3) Device (1; 101; 201) according to any of the preceding claims, characterized in that said substance is a gaseous substance.

4) Device (1; 101; 201) according to any of the preceding claims, characterized in that said substance is constituted by air.

5) Device (1; 101; 201) according to any of the preceding claims, characterized in that said confinement area (20; 81; 91; 96) comprises a concave surface of said thrusting element (16; 80; 90; 95; 116).

6) Device according to any of the preceding claims, characterized in that said confinement area (81; 91; 96) is constituted by a closed volume.

7) Device according to claim 6), characterized in that said closed volume comprises a concave surface and a closing element (83; 93) suited to close said concave surface.

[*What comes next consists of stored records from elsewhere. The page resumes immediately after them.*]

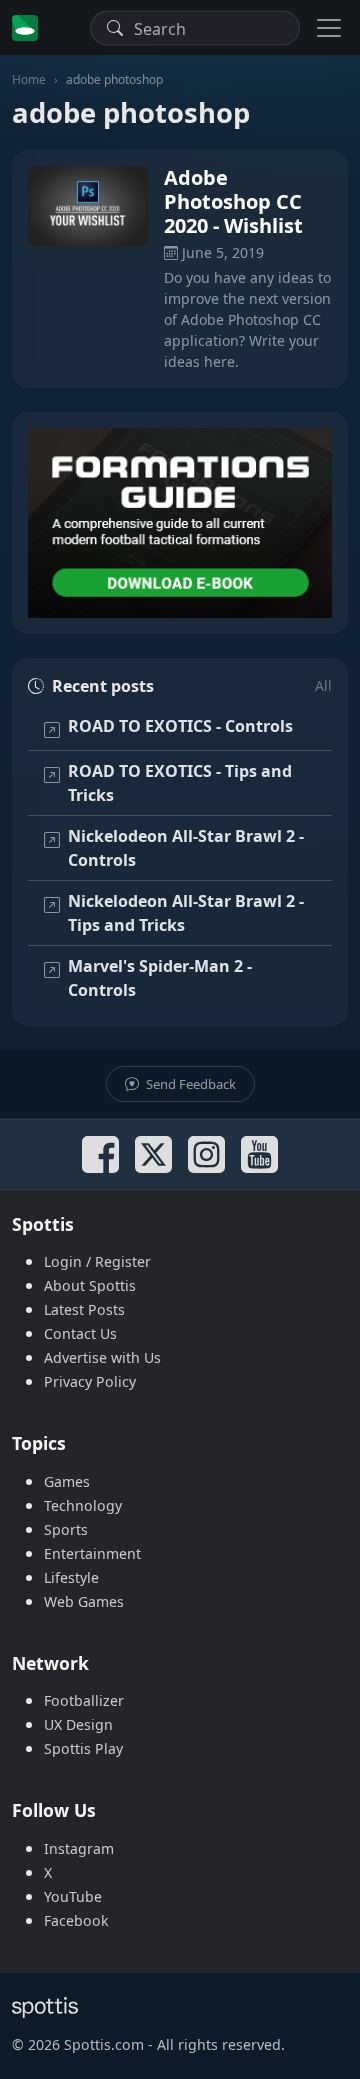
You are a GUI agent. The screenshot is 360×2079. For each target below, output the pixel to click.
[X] (153, 1154)
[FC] (180, 523)
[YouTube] (259, 1154)
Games (67, 1481)
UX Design (78, 1724)
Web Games (84, 1601)
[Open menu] (329, 27)
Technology (83, 1505)
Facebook (76, 1920)
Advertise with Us (102, 1357)
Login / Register (97, 1261)
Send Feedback (189, 1084)
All (323, 685)
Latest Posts (84, 1309)
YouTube (73, 1896)
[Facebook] (100, 1154)
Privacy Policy (90, 1381)
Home (29, 79)
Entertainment (92, 1553)
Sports (66, 1529)
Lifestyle (71, 1577)
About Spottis (90, 1285)
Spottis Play (83, 1748)
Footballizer (84, 1700)
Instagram (79, 1848)
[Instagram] (206, 1154)
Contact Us (80, 1333)
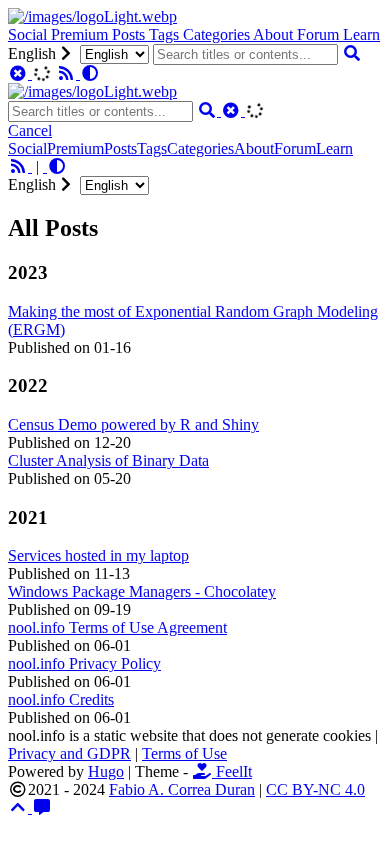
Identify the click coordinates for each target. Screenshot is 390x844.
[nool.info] (92, 16)
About (275, 34)
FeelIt (232, 771)
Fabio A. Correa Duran (182, 789)
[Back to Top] (20, 807)
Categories (218, 34)
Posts (130, 34)
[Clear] (20, 73)
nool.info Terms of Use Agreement (117, 627)
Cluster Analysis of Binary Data (108, 460)
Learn (361, 34)
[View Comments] (42, 807)
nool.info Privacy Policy (84, 663)
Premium (81, 34)
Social (29, 34)
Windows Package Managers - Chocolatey (142, 591)
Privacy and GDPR (69, 753)
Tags (166, 34)
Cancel (30, 130)
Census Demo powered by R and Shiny (133, 424)
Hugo (106, 771)
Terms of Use (184, 753)
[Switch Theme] (90, 73)
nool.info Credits (61, 699)
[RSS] (68, 73)
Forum (320, 34)
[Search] (352, 53)
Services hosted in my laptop (98, 555)
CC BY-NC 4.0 (315, 789)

8) Device (1; 101; 201) according to any of the preceding claims, characterized in that said hollow body (10; 10′; 10″) comprises at least one second opening (13) that places said chamber (11) in communication with said container (70).

9) Device (1; 101; 201) according to claim 8), characterized in that said thrusting element (16; 80; 90; 95; 116) comprises a first part (17; 82; 92; 97) that is slidingly coupled in said second opening (13) of said hollow body (10; 10′; 10″) and a second part (18; 118) that is slidingly coupled in said chamber (11), said first part (17; 82; 92; 97) of said thrusting element (16; 80; 90; 95; 116) sliding in said at least one second opening (13) of said hollow body (10; 10′; 10″) when said thrusting element (16; 80; 90; 95; 116) is moved along said direction of movement (X).

10) Device (1; 101; 201) according to claim 9), characterized in that the surface area (A1) of said second opening (13) of said hollow body (10; 10′; 10″) is larger than the surface area (A2) of said first part (17; 82; 92; 97) of said thrusting element (16; 80; 90; 95; 116), said surface areas (A1, A2) being measured on a plane that is perpendicular to said direction of movement (X) of said thrusting element (16; 80; 90; 95; 116).

11) Device (1; 101; 201) according to any of the preceding claims, characterized in that said second operating position is an end-of-stroke position of said thrusting element (16; 80; 90; 95; 116).

12) Device (1; 101; 201) according to claim 11), characterized in that in said end-of-stroke position said thrusting element (16; 80; 90; 95; 116) intercepts said dispensing mouth (15).

13) Device (1; 101; 201) according to any of the preceding claims, characterized in that said thrusting element (16; 80; 90; 95; 116) is a piston.

14) Device (1; 101; 201) according to any of the preceding claims, characterized in that it also comprises anti-dripping means (250) suited to allow said dispensing mouth (15) to be closed when said thrusting element (16; 80; 90; 95; 116) is in said first rest position.

15) System for dispensing a fluid (F), comprising a container (70) for said fluid (F) and a device (1; 101; 201) for dispensing said fluid (F) suited to be applied to said container (70), characterized in that said device (1; 101; 201) is made according to any of the preceding claims.